Using this microbenchmark on an Intel Sapphire Rapids CPU, compiled with march=k8 to get the older form, takes ~980ns, while compiling with march=native gives ~570ns. It's not at all clear that the imperfection the article describes is really relevant in context, because the compiler transforms this function into something quite different.
Given a few million calls of clamp, most would be no-ops in practice. Modern CPUs are very good at dynamically observing this.
On surrounding code - for sure.
A seasoned hardware architect once told me that Intel went all-in on predication for Itanium, under the assumption that a Sufficiently Smart Compiler could figure it out, and then discovered to their horror that their compiler team's best efforts were not Sufficiently Smart.

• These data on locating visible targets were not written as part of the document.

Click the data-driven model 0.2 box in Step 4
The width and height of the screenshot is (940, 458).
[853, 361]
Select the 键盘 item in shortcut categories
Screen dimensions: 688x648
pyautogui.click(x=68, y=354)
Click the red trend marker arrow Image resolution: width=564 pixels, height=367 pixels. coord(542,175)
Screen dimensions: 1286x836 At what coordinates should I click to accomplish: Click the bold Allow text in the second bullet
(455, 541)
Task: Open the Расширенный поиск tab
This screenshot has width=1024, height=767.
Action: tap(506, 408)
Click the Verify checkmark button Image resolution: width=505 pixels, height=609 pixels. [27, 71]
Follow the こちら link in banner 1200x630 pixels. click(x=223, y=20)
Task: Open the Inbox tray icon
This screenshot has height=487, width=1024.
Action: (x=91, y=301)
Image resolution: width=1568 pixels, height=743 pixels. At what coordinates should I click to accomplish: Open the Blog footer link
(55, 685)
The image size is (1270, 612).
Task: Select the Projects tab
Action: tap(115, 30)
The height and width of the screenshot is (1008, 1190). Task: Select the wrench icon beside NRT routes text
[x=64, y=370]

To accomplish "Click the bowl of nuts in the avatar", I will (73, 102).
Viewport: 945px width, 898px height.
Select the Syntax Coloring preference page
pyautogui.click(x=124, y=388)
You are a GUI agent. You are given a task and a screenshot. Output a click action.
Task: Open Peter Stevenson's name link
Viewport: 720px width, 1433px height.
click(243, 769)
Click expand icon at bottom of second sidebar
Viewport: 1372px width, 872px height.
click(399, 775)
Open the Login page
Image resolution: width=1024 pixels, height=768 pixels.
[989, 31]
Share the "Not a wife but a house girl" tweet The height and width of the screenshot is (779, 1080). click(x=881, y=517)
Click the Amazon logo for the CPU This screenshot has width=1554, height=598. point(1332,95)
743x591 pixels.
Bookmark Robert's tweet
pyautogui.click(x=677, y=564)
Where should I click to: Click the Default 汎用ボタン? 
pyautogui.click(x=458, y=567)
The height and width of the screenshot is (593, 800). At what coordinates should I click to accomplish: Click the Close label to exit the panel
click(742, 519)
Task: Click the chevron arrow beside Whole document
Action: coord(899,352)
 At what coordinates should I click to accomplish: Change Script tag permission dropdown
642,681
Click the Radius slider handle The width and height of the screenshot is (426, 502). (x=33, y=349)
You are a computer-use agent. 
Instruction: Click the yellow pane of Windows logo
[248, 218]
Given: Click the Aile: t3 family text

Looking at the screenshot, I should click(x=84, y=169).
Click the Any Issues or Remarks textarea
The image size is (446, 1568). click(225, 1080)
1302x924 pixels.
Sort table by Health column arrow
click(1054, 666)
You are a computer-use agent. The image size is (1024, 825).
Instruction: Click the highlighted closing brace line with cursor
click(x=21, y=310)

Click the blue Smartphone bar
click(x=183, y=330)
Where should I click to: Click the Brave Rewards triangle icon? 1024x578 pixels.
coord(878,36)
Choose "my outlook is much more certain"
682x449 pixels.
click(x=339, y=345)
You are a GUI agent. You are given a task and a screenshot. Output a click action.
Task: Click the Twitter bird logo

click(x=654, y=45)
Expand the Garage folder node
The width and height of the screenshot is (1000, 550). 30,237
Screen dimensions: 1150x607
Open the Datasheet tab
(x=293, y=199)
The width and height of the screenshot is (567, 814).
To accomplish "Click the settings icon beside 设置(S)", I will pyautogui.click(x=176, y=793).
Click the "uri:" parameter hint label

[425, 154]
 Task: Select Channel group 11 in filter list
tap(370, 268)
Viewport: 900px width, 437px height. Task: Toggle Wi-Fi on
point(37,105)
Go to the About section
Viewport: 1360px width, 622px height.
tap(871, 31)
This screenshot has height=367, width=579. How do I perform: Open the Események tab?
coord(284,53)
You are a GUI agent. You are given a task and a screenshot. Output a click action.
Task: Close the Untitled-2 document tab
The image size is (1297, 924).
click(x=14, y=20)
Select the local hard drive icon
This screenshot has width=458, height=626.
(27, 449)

He implied that this was why Intel pushed to get a profile-guided optimization step added to the SPEC CPU benchmark, since profiling was the only way to get sufficiently accurate data.
I've never gone back to see whether the timeline checks out, but it's a good story.
By avoiding conditional branches and essentially masking out some instructions, you can avoid stalls and mis-predictions and keep the pipeline full.
Actually I think @IainIreland mis-remembers what the seasoned architect told him about Itanium. While Itanium did support predicated instructions, the problematic static scheduling was actually because Itanium was a VLIW machine: https://en.wikipedia.org/wiki/VLIW .
TL;DR: dynamic scheduling on superscalar out-of-order processors with vector units works great and the transistor overhead got increasingly cheap, but static scheduling stayed really hard.
If your use case does not follow that pattern and you really care about performance, you have to pull out something like inline assembly.
Consider software like ffmpeg which have to do this for the sake of performance.